200 g lean ground beef
1/2 cup chopped onion
1 tsp chili powder
1/2 tsp ground cumin
1 can KOO Red Kidney Beans, drained and rinsed
100 g green chillies, diced
200 g sour cream
2 tbsp Golden Cloud Cake Flour
1/4 tsp garlic powder
8 corn tortillas (6 inches)
2 sachets KOO Tomato Paste
1 cup grated cheddar cheese
1. In a large skillet cook the ground beef, onion, chilli powder, and cumin until onion is tender and meat is no longer pink; drain.
2. Stir beans and un-drained chilli peppers into meat mixture; set aside.

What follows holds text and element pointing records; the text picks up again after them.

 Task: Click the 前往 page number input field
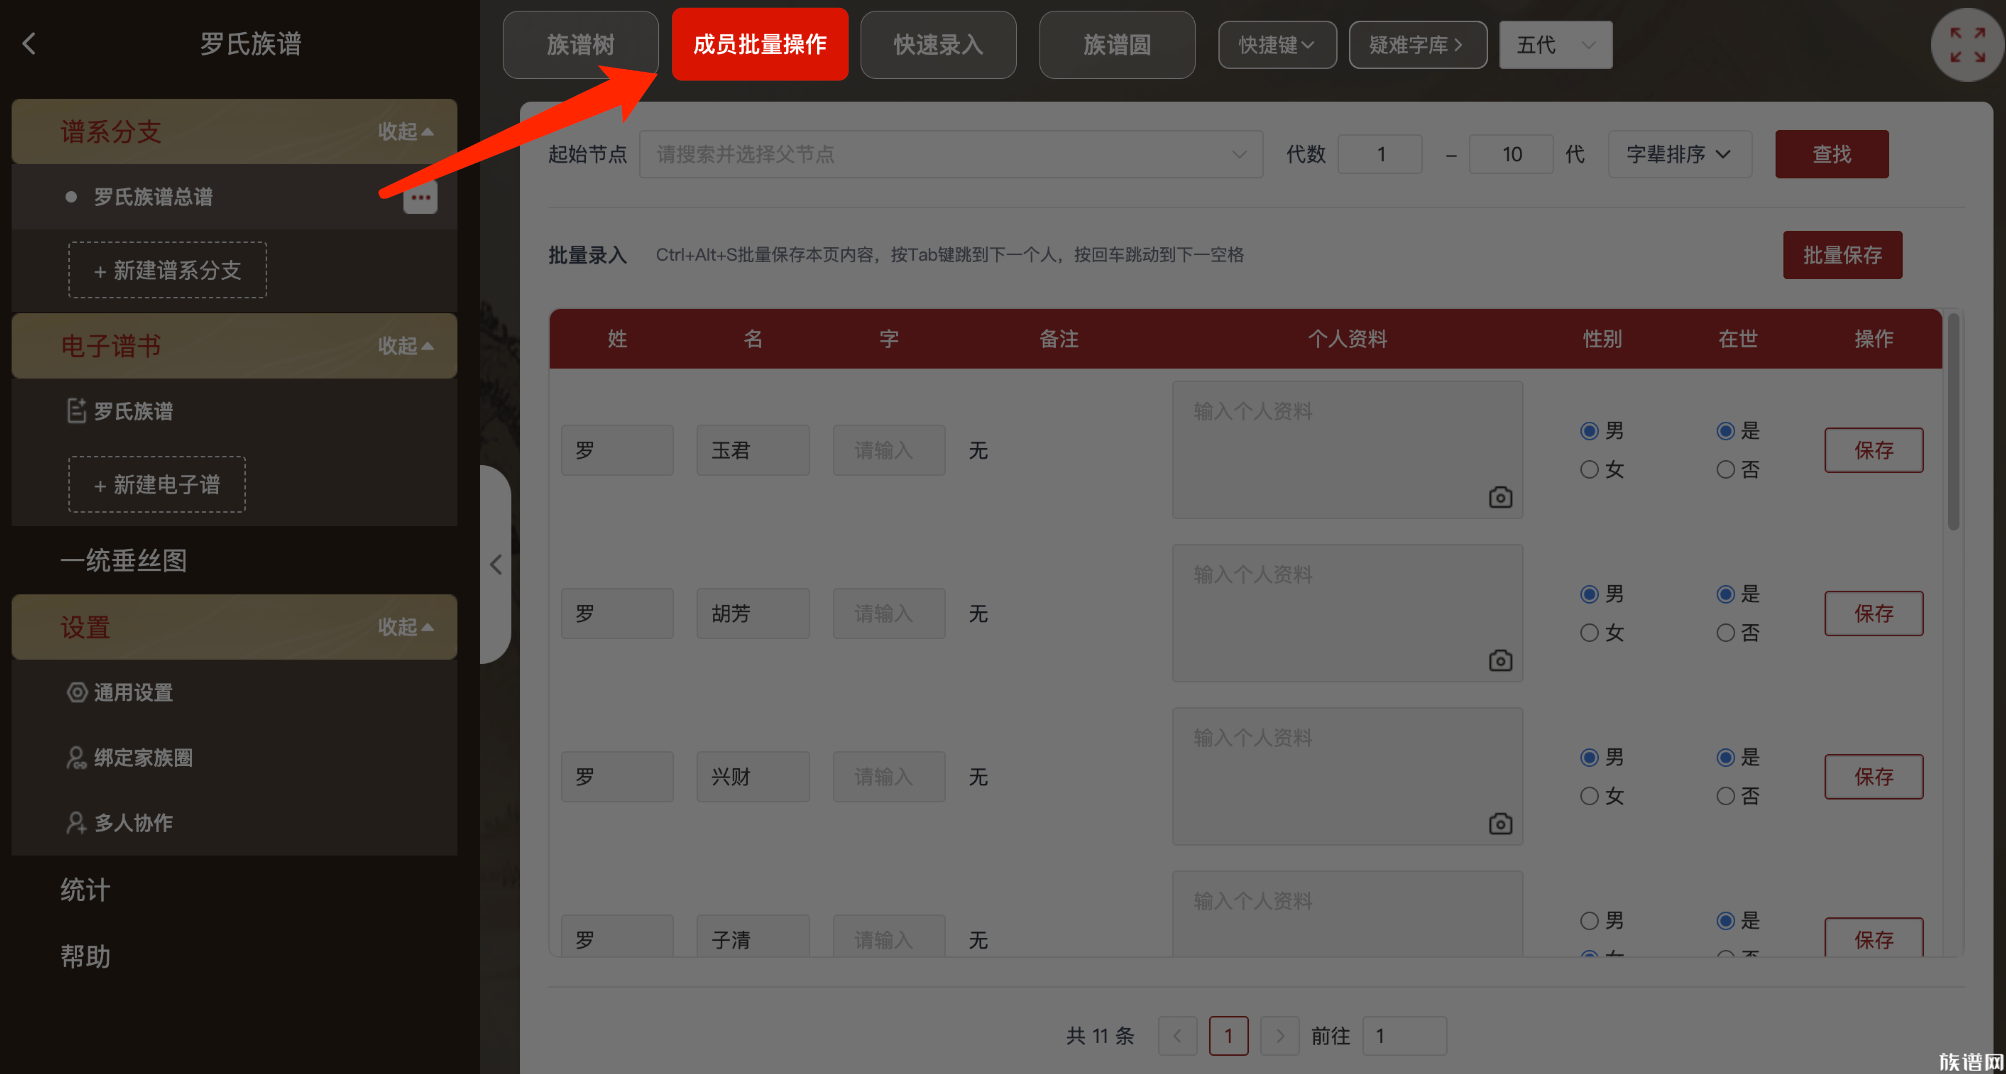tap(1404, 1036)
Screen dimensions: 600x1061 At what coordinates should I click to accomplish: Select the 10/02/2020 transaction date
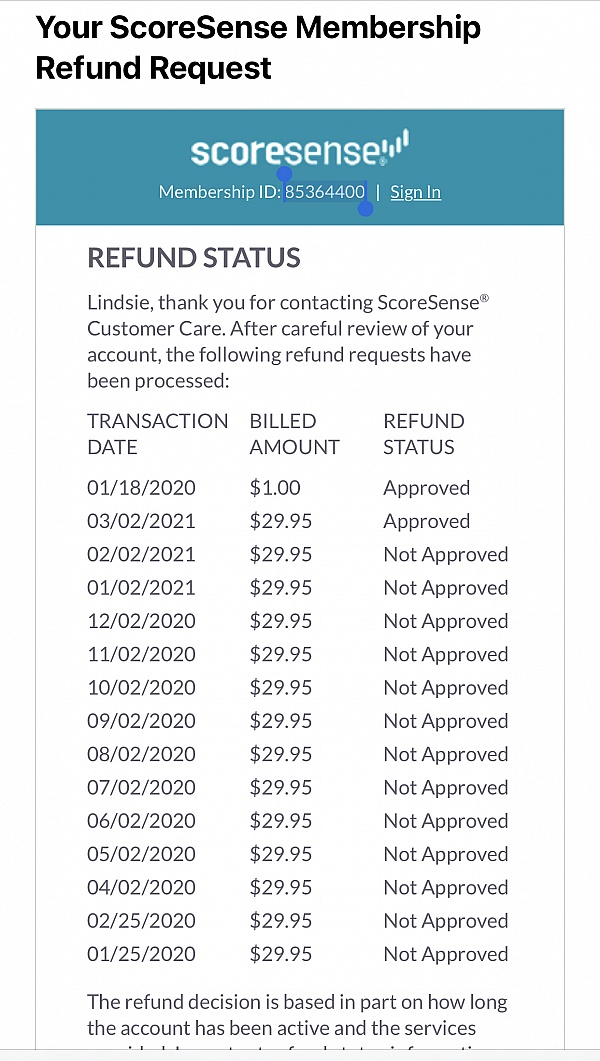tap(141, 688)
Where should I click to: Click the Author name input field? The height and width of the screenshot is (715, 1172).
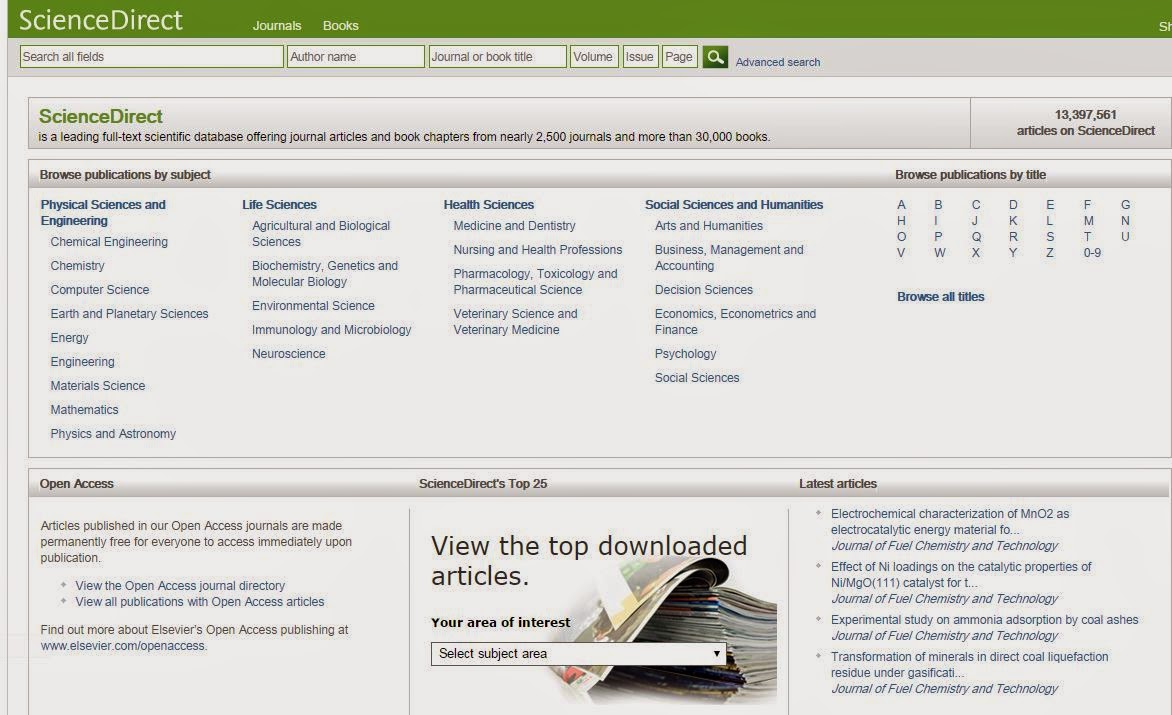click(x=355, y=57)
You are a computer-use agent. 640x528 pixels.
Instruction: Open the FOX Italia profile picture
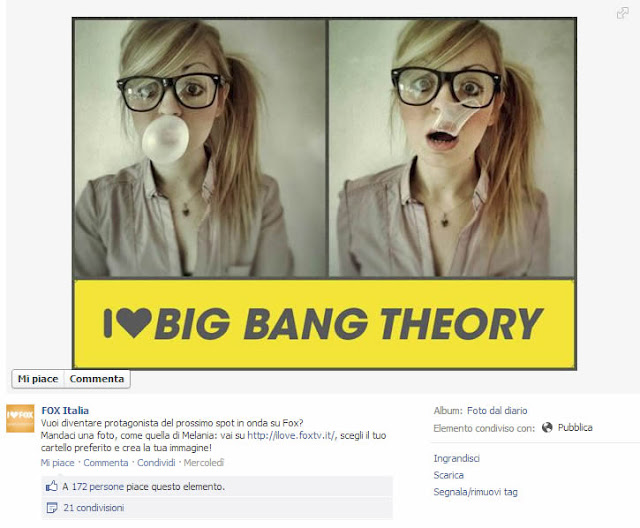pos(20,418)
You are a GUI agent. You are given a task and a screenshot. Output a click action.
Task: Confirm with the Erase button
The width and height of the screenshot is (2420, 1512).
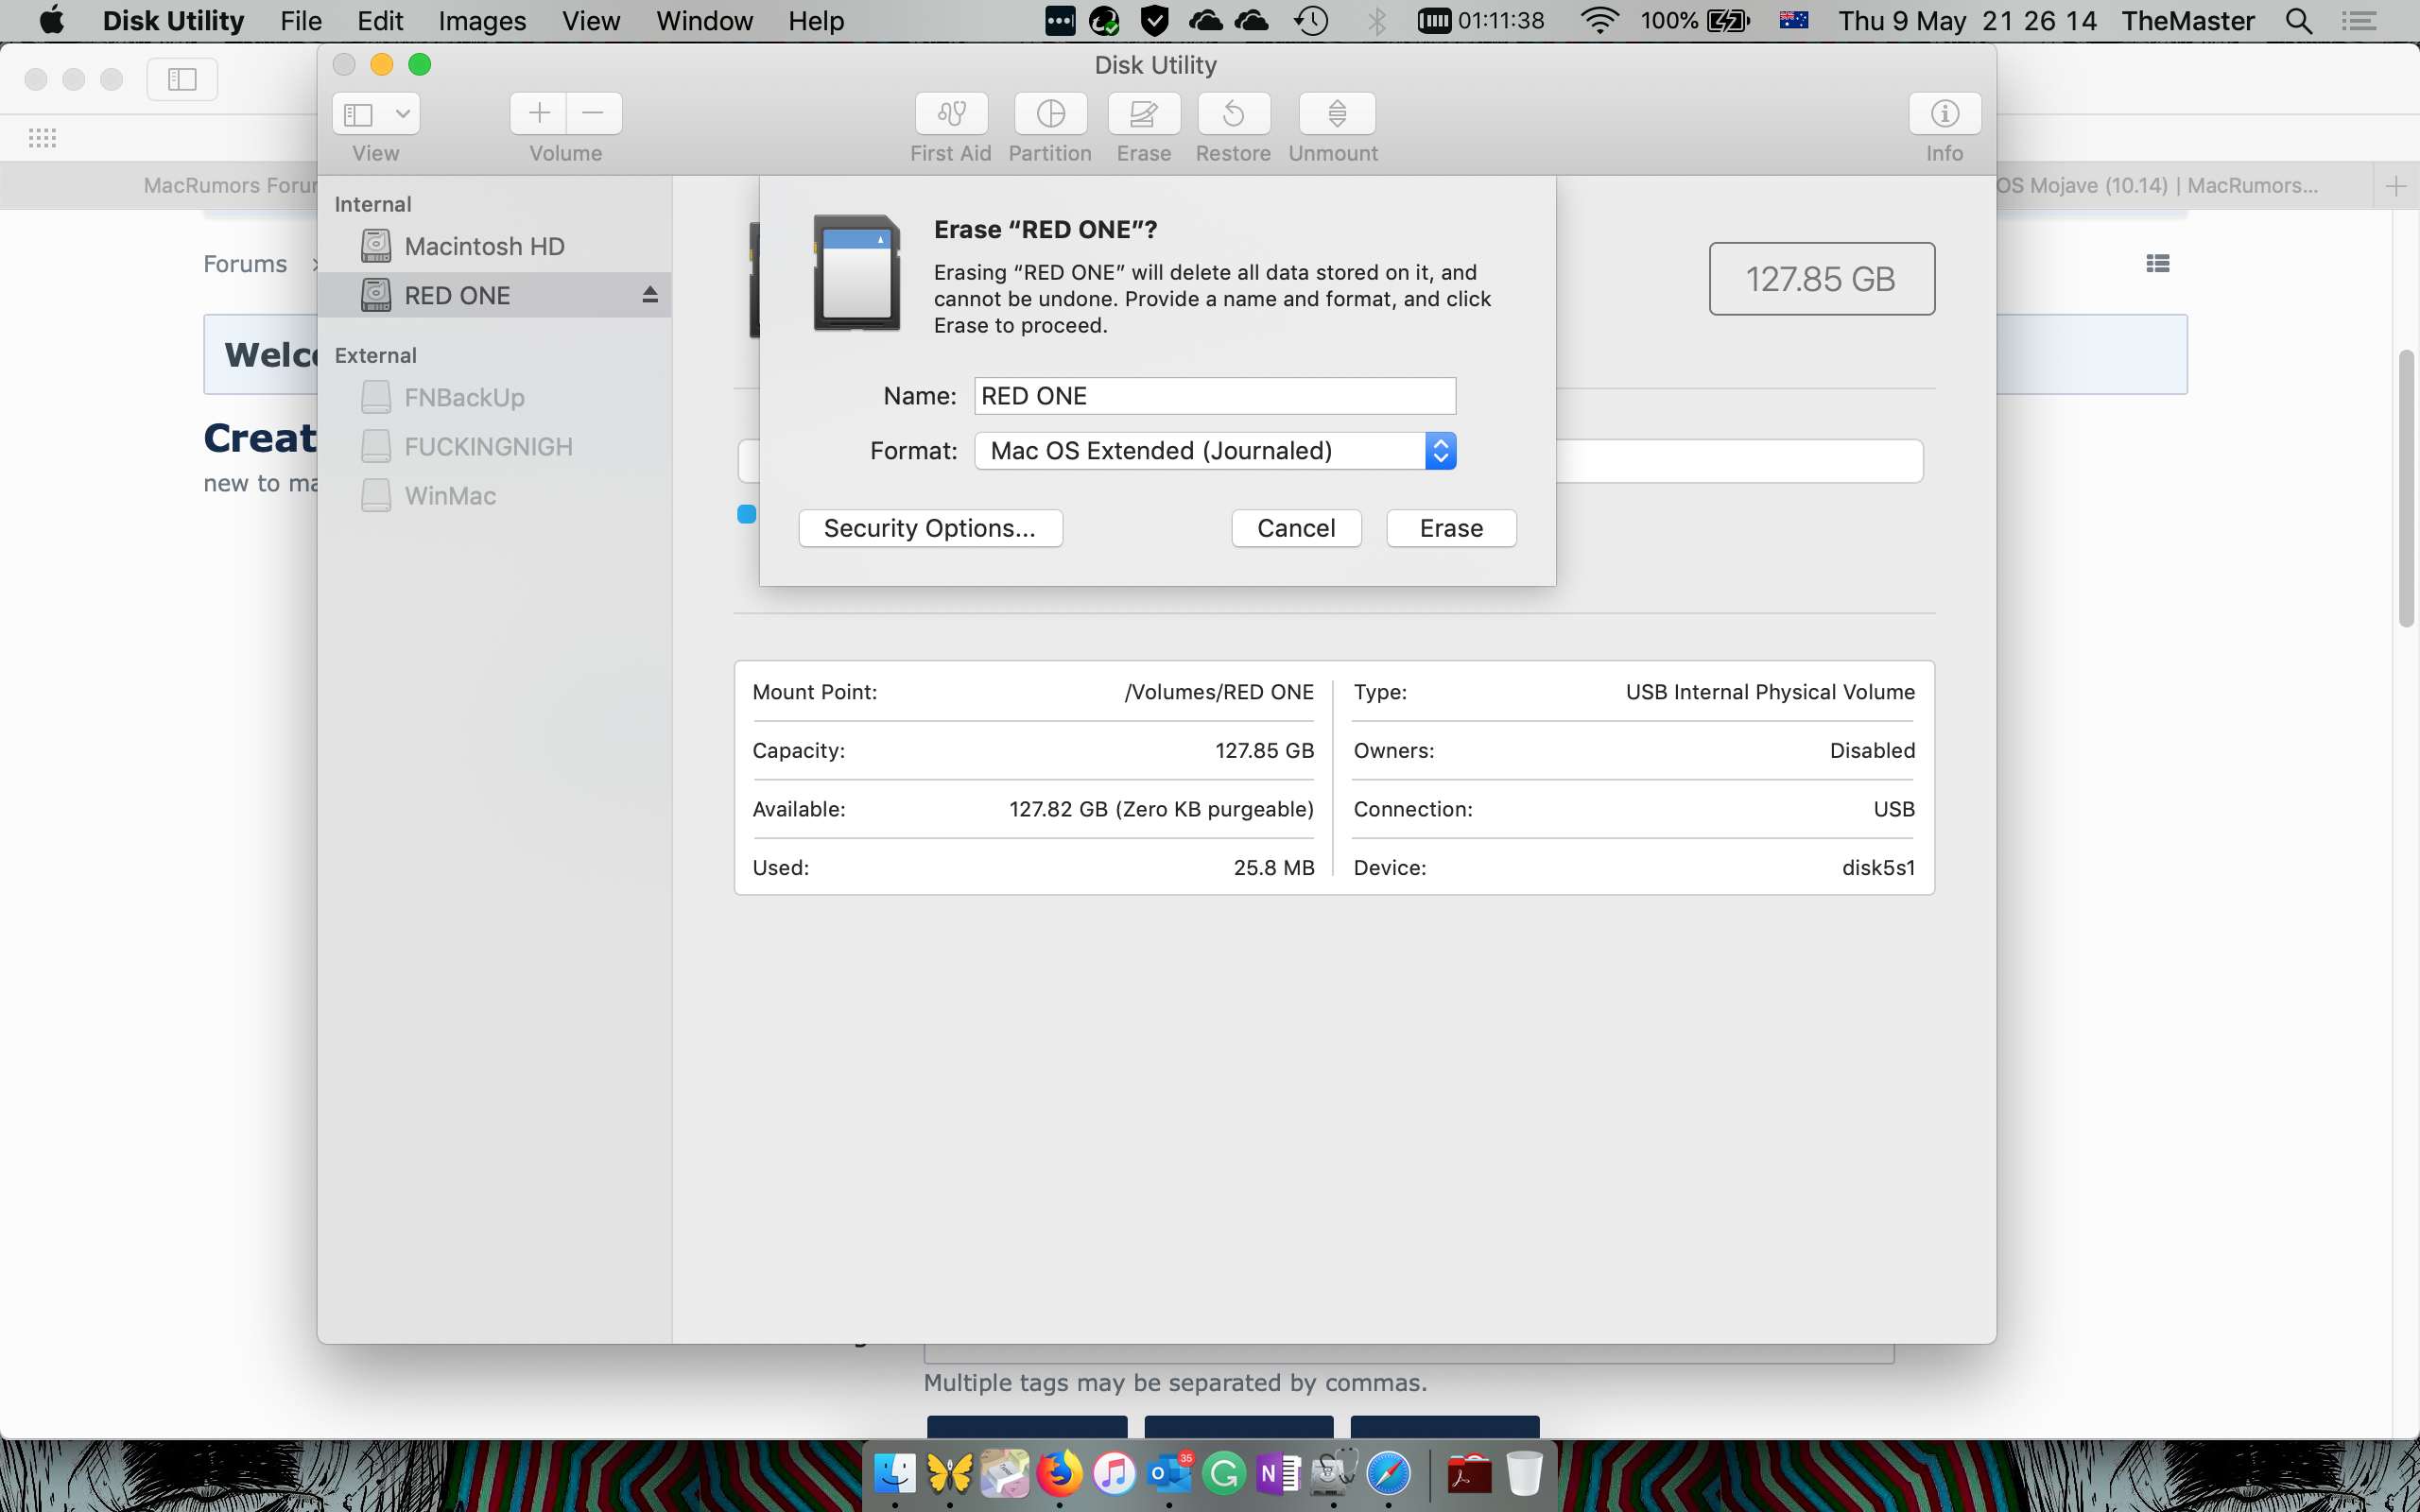tap(1451, 528)
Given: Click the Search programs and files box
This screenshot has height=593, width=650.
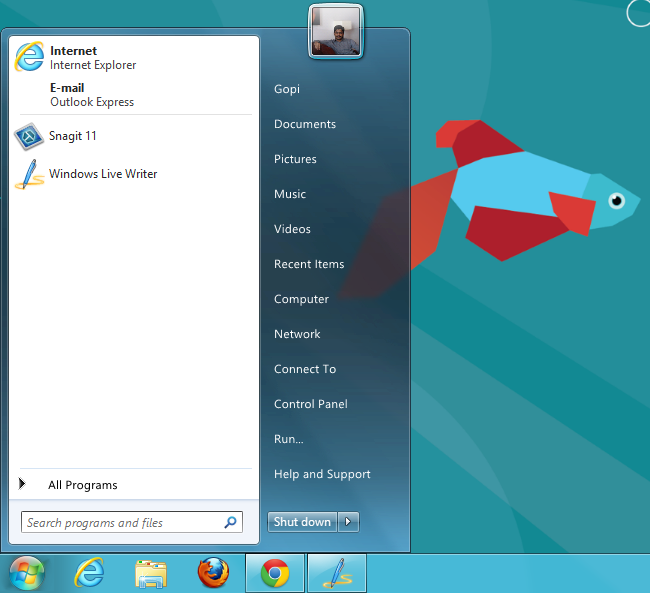Looking at the screenshot, I should [120, 522].
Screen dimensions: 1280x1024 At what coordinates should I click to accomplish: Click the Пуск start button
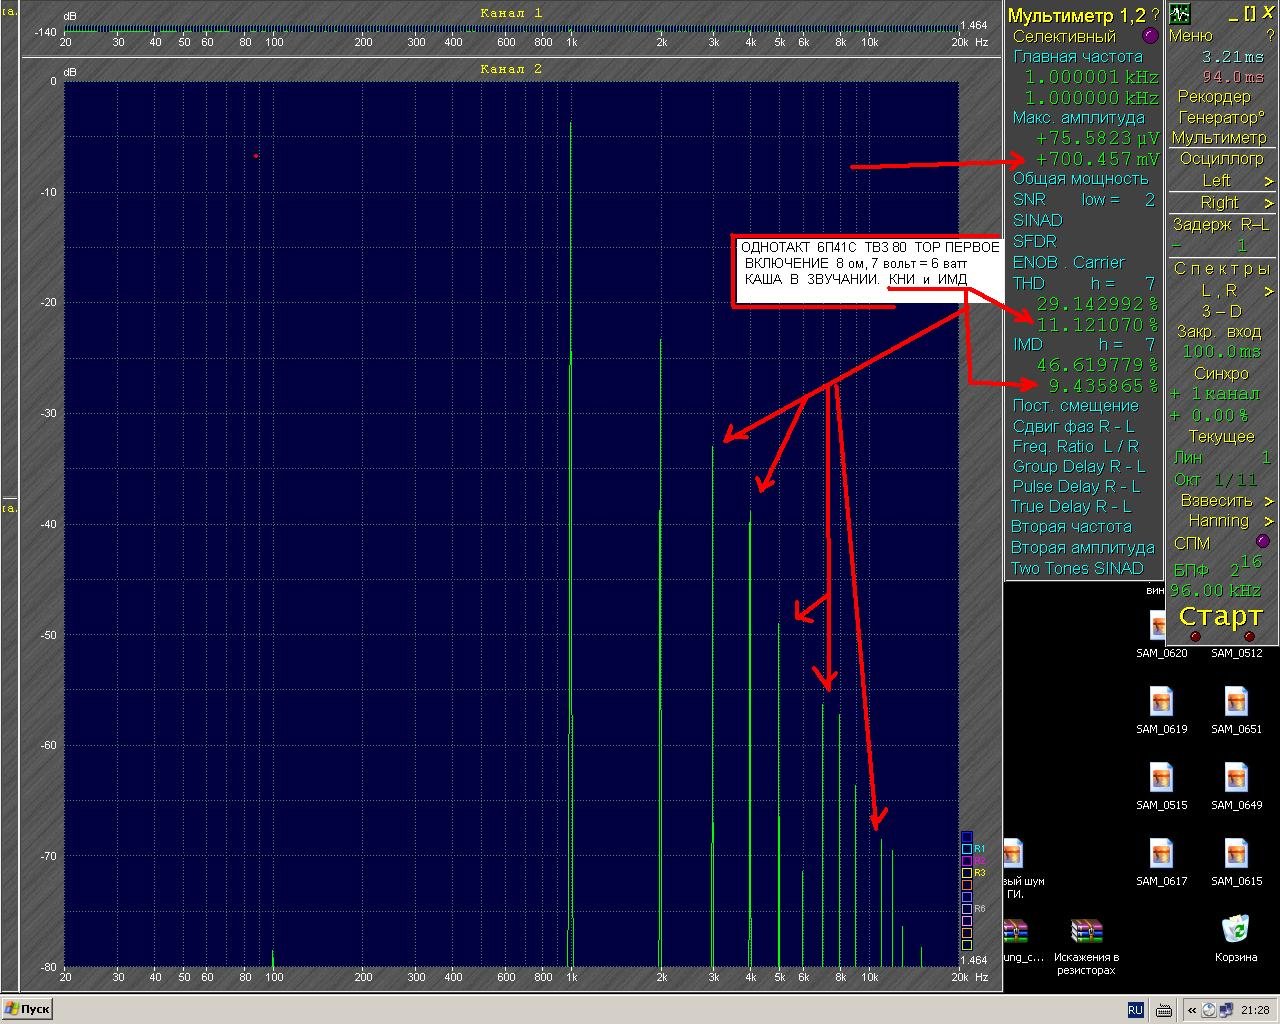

3. In a small mixing bowl stir together sour cream, flour, and garlic powder until combined; set aside.
4. Place half of the tortillas in the bottom of a lightly greased rectangular baking dish, cutting to fit if necessary.
5. Top with half of the meat mixture, half of the sour cream mixture, and half of the enchilada sauce. Repeat layers.
6. Cover dish with plastic wrap; chill in refrigerator for up to 24 hours.
7. Preheat oven to 180°C.
8. Remove plastic wrap; cover dish with foil. Bake in preheated oven for 35 to 40 minutes or until bubbly.
9. Uncover; sprinkle with cheese and bake 5 minutes more.